全く要領を得ない答えが返ってくるも、リリンは考える。

まさか只の料理屋ではないはずだ。何かの計画の一環で、私には教えられないことがあるのだろう。だから、「口の固い者」を選んだのだと思う。


そんな風にあれこれ考えている間も、カーヴァインは時折箱から容器を取り出してはかき混ぜて、箱へと戻す。

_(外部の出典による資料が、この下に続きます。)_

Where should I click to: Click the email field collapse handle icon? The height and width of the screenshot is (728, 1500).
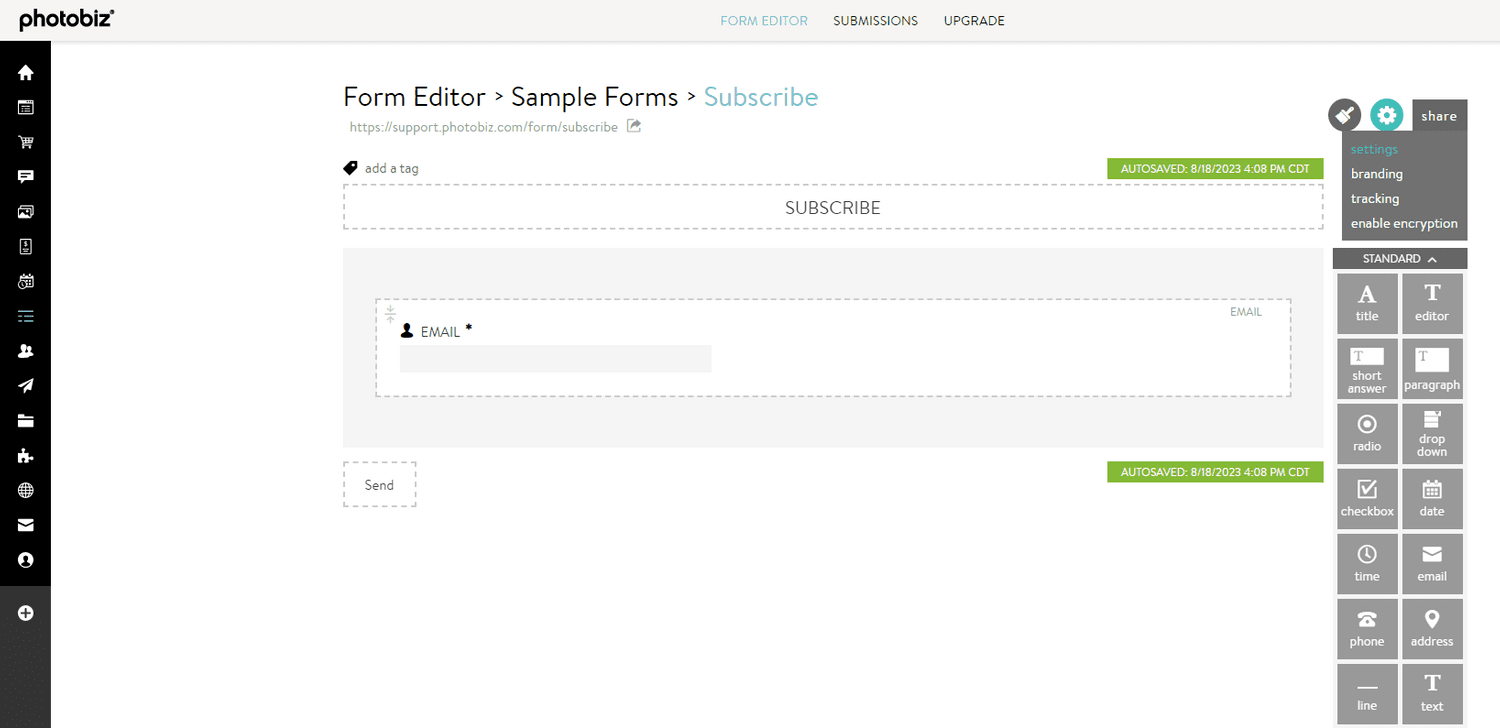point(391,314)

どれくらい時間が経ったろう、この小さな空間の扉を開ける者が現れた。


「こんにちは、今日もやってる?」


「ああ、今日は随分と遅い時間だな」


リリンがそちらに目をやるとまだ少女と言っていい身なりのいい年頃の女性と、そのお付きに見える清楚な女性が入ってきた。その気さくな言葉使いからカーヴァイン様とは面識がある事をうかがわせる。と、少女がこちらに気づいて


「そうなの。ちょっと外せない用事があって。暑いわね、今日も。あら? 先客? 珍しいわね」とリリンに声をかけてくる


なんと返していいかわからずに、ぺこりとお辞儀をするリリン。


「うちの店で雇おうかと思っているんだが、今日は半分客だな。しかし、いいところに来た。ちょうど出来上がったところだ」


カーヴァインはそのように言いながらエミリアとレイアに座るように促した。



小さなお皿に盛り付けられたのは半円になった、優しい白さの何か。

リリンのみならず、エミリアとレイアも自分の前に配られたそれを、きょとんと眺めている。


「アイスクリーム、だ。暑い日にはぴったりだな」


カーヴァインがそのように言うと、エミリアとレイアはためらう事もなく未知の食べ物を口に運ぶ。

そして「んんん〜♪」と声にならない歓喜の声を上げた。


その様子を見たリリンは恐る恐るアイスクリームを口へ。


「あっ」ひんやりとした甘い物が舌の中で溶けてゆく。そして余韻とももに鼻を抜ける甘さを引き立てる香り。


喉を通り、お腹に落ちるまでに身体をひんやりとしてくれる。


「なにこれ、、、美味しい、、、」


「ね、このお店、変なものしか出さないけれど、美味しいのよね」



隣に座った身なりのいい少女に笑いかけられて、リリンは思わず笑みを返すのだった。